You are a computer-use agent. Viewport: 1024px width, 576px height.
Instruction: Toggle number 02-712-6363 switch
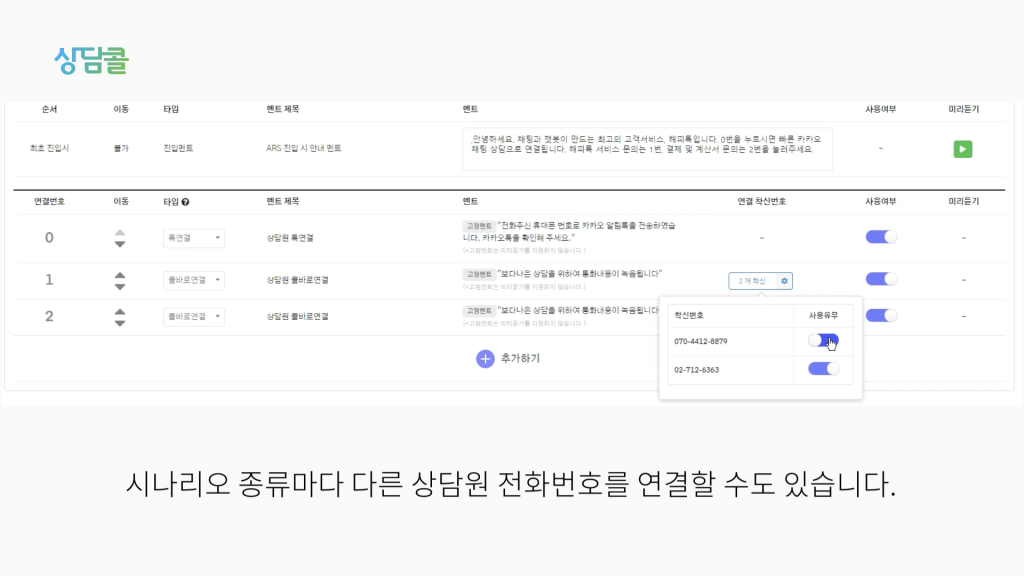point(824,369)
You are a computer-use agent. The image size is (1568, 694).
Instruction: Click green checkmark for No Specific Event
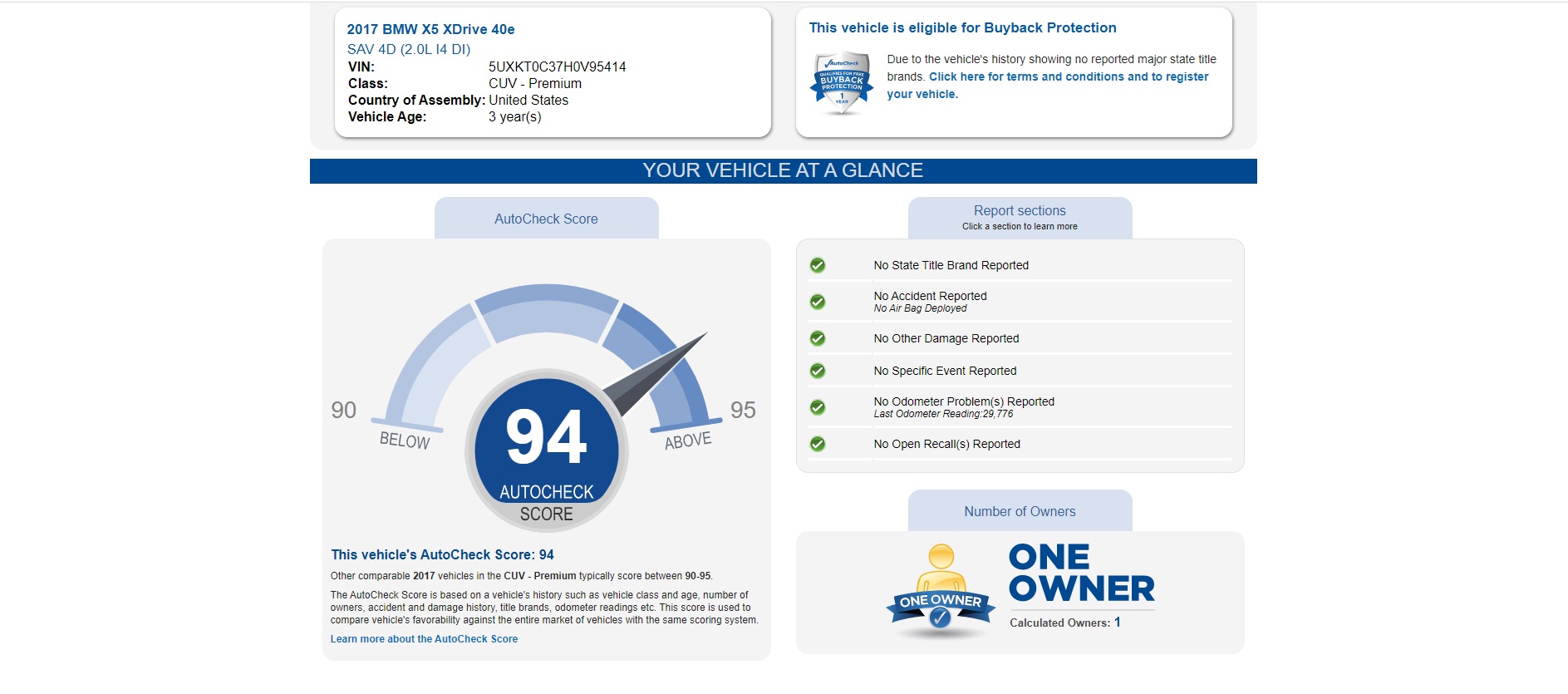[818, 371]
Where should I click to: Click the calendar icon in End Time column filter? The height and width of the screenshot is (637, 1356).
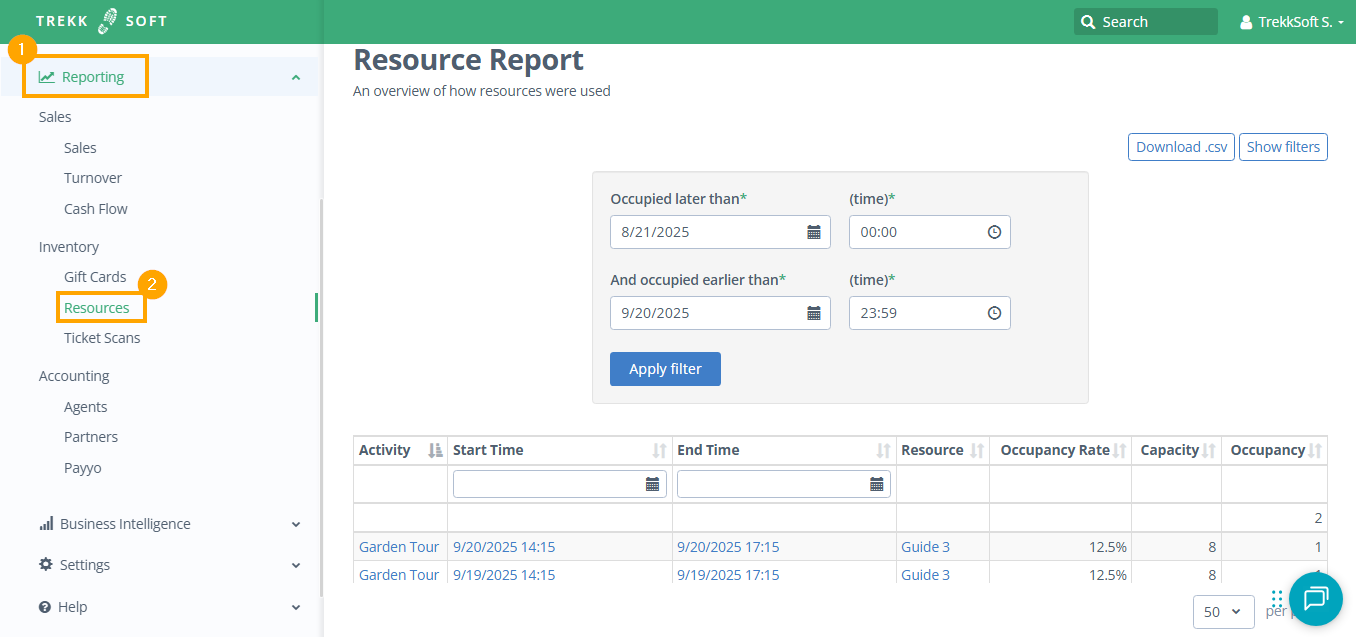[x=877, y=484]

**What you have to do**
Copy exactly the lines from the line containing "Where should I" through the last line of the records above, both included, and leave out any pictures.

**Response for this exercise**
Where should I click to: Click the calendar icon in End Time column filter? The height and width of the screenshot is (637, 1356).
[x=877, y=484]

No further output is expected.